Note:  Other Direct Costs (ODCs) for services may be included in eBuy quotes as either open market items or Order Level Materials (OLMs).  See the last section below for more information. 

 

What is eBuy?

GSA’s eBuy is a Request for Quote (RFQ)/Request for Information (RFI) system that lets government buyers request information, find sources, and request and receive quotes from GSA contractors who have been awarded a Multiple Award Schedule (MAS) contract.  eBuy is a powerful and intuitive acquisition tool used by thousands of US federal agencies and military services worldwide to achieve required competition, best pricing, and value. eBuy saves the federal buyer time and money, while keeping the buy Federal Acquisition Regulation (FAR) compliant.

What products and services may be quoted through eBuy?

The purpose of the eBuy system is for quoting GSA contract items, therefore it is imperative for GSA contractors who respond to Requests for Quote (RFQs) through eBuy to quote only Schedule contract items.  Contractors should not quote prices for any products or services that have not been awarded on their MAS contract; such items are commonly referred to as “open market items.”  

Even though eBuy has a warning to contractors preparing quote responses stating that it is for Schedule quotes only and not for open market or other contract vehicle quotes, there is a systemic problem with contractors quoting open market items when they do not have the required items on their Schedule contract.  

For example, an ordering activity may post an RFQ for an Office Machine Model 999 and a contractor who does not have that item on their Schedule contract submits a quote anyway. This violates FAR 8.404(a), which prohibits seeking competition outside of the Schedules program.  In this example, the ordering activity would be ordering an item not on Schedule, without properly competing the item under open market procedures, in accordance with (IAW) FAR 8.402(f).  

Likewise, for services, a contractor without the proper labor categories should not submit a quote with “in lieu of” categories that have not been awarded on their MAS contract.    

Why Does It Matter?

FAR Subpart 8.404(a) states that ordering activities “shall not” seek competition outside of the Schedules Program.  This means that when placing orders against MAS contracts, ordering activities may not consider or compare open market items (or items from other contract vehicles) with Schedule items.  Additionally, open market items are required to be competed in accordance with FAR procedures, as stated in FAR Subpart 8.402(f).  Quoting open market items through eBuy  puts the ordering activity at risk of not properly following FAR procedures and not meeting Competition in Contracting Act (CICA) requirements.  
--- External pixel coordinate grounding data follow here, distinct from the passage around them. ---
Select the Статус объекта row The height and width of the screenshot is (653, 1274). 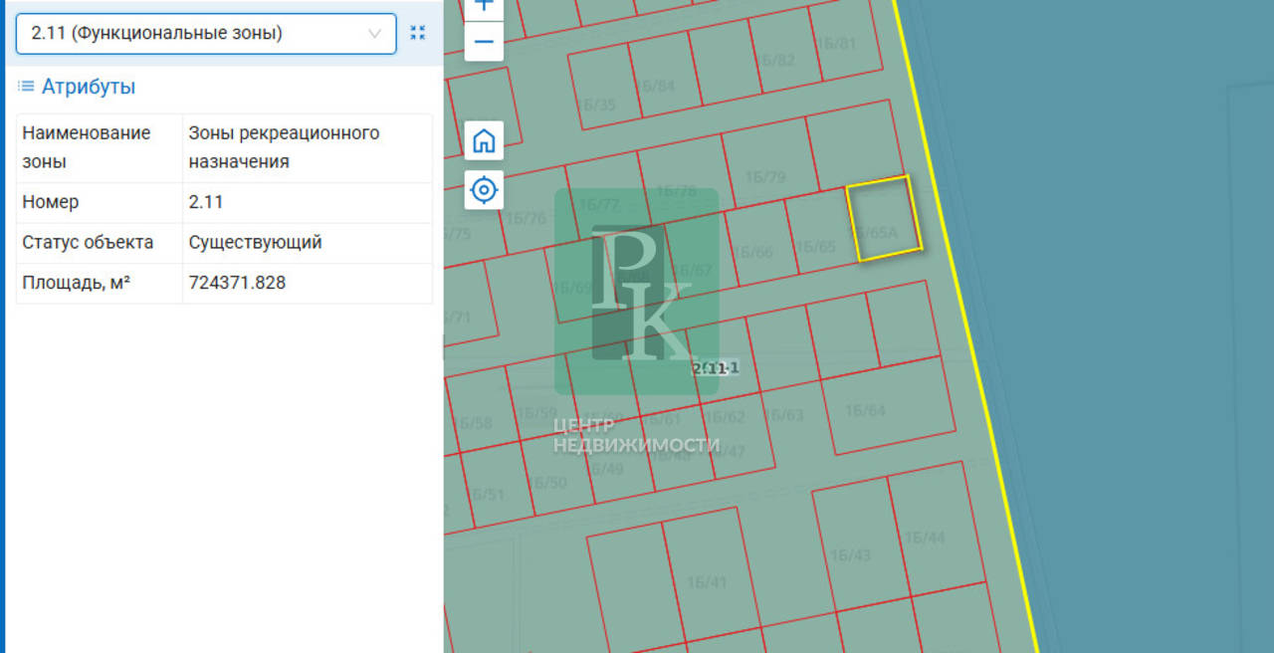(224, 243)
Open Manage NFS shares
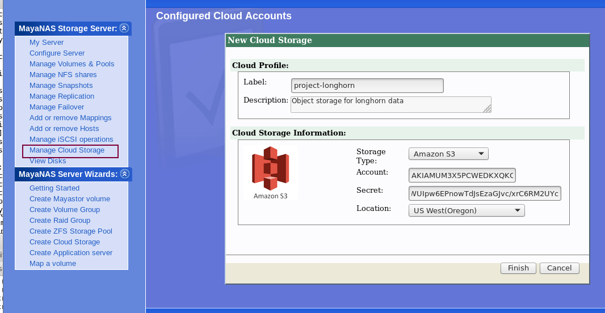 click(63, 75)
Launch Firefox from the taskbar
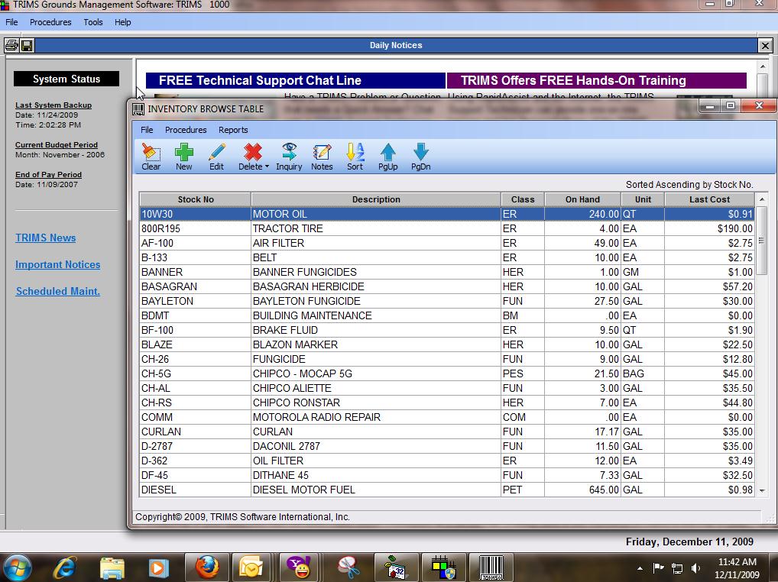The width and height of the screenshot is (778, 582). (x=206, y=567)
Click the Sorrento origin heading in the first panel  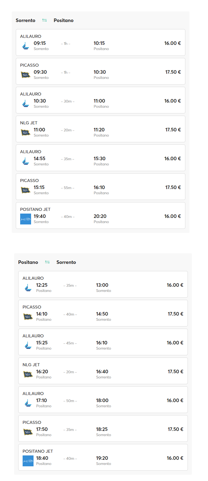26,20
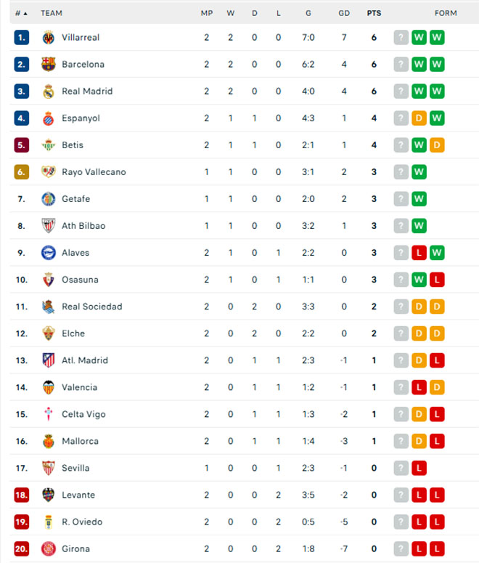Click the Celta Vigo crest icon
The image size is (479, 563).
[49, 414]
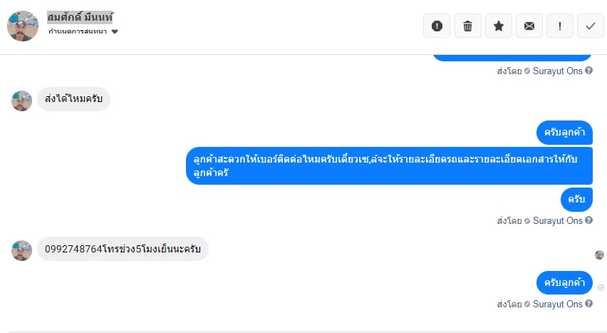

It is in everyone’s best interest to ensure that all quotes submitted through the eBuy system are for Schedule contract items only.  Open-market quotes clog-up the system -   preparing them wastes the contractor’s time and  having to sift through them to verify that the items are on Schedule wastes the ordering activity’s time.  GSA advises ordering activities to exclude any open market quotes received through eBuy and consider them non-responsive.  

Exception for Other Direct Costs (ODCs)

Other Direct Costs (ODCs) are products or services that are integral and necessary to the performance of the work.  It is acceptable to include open market ODCs on Schedule orders and there are two ways to properly do so: 

1.  OLM procedures.  The preferred and simplest method is to use the Order Level Materials (OLMs) procedures, provided the items being offered meet the requirements to become Schedule items. e.g. they are commercial items, Trade Agreements Act (TAA) compliant, etc.  OLM contract line item numbers (CLINs) are limited to 33.33% of the total cost of the order or BPA.  See www.gsa.gov/olm.  

2.  Open market procedures.  IAW FAR Subpart 8.402(f), open market items may be added to a Schedule order for administrative convenience, provided that all open market procedures are followed for those items.  These items are generally ODCs, but may be other items.  The ordering activity must ensure that all open market rules are followed for these items.  There is no dollar amount or percentage limitation on open market CLINs; it is at the discretion of the ordering activity.